__The task__. Your answer should consist of the listing, repeated exactly.

=== Records for processing ===

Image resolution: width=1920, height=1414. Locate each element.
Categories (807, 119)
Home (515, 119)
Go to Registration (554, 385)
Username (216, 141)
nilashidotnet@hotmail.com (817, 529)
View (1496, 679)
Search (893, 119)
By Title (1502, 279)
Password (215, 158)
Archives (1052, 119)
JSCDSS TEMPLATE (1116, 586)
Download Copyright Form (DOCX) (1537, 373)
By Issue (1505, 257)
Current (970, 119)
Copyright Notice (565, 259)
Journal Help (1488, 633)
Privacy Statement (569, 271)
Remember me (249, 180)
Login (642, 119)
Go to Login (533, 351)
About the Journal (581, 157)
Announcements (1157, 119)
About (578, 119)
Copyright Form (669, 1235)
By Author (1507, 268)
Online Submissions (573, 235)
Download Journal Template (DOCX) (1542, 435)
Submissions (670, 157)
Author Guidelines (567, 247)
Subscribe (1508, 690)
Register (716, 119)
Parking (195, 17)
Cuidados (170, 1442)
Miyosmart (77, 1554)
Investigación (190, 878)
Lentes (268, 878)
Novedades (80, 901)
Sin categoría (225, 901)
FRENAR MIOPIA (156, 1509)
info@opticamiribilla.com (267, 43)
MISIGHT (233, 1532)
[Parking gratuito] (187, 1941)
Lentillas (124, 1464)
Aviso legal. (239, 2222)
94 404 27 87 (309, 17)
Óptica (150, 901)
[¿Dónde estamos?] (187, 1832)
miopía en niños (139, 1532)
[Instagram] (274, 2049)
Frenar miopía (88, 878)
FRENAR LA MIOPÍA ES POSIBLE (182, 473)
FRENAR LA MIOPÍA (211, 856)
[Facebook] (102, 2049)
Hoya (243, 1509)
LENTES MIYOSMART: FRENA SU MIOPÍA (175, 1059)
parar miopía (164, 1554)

===

__Response below__.
Image resolution: width=1920, height=1414. Locate each element.
Categories (807, 119)
Home (515, 119)
Go to Registration (554, 385)
Username (216, 141)
nilashidotnet@hotmail.com (817, 529)
View (1496, 679)
Search (893, 119)
By Title (1502, 279)
Password (215, 158)
Archives (1052, 119)
JSCDSS TEMPLATE (1116, 586)
Download Copyright Form (DOCX) (1537, 373)
By Issue (1505, 257)
Current (970, 119)
Copyright Notice (565, 259)
Journal Help (1488, 633)
Privacy Statement (569, 271)
Remember me (249, 180)
Login (642, 119)
Go to Login (533, 351)
About the Journal (581, 157)
Announcements (1157, 119)
About (578, 119)
Copyright Form (669, 1235)
By Author (1507, 268)
Online Submissions (573, 235)
Download Journal Template (DOCX) (1542, 435)
Submissions (670, 157)
Author Guidelines (567, 247)
Subscribe (1508, 690)
Register (716, 119)
Parking (195, 17)
Cuidados (170, 1442)
Miyosmart (77, 1554)
Investigación (190, 878)
Lentes (268, 878)
Novedades (80, 901)
Sin categoría (225, 901)
FRENAR MIOPIA (156, 1509)
info@opticamiribilla.com (267, 43)
MISIGHT (233, 1532)
[Parking gratuito] (187, 1941)
Lentillas (124, 1464)
Aviso legal. (239, 2222)
94 404 27 87 (309, 17)
Óptica (150, 901)
[¿Dónde estamos?] (187, 1832)
miopía en niños (139, 1532)
[Instagram] (274, 2049)
Frenar miopía (88, 878)
FRENAR LA MIOPÍA ES POSIBLE (182, 473)
FRENAR LA MIOPÍA (211, 856)
[Facebook] (102, 2049)
Hoya (243, 1509)
LENTES MIYOSMART: FRENA SU MIOPÍA (175, 1059)
parar miopía (164, 1554)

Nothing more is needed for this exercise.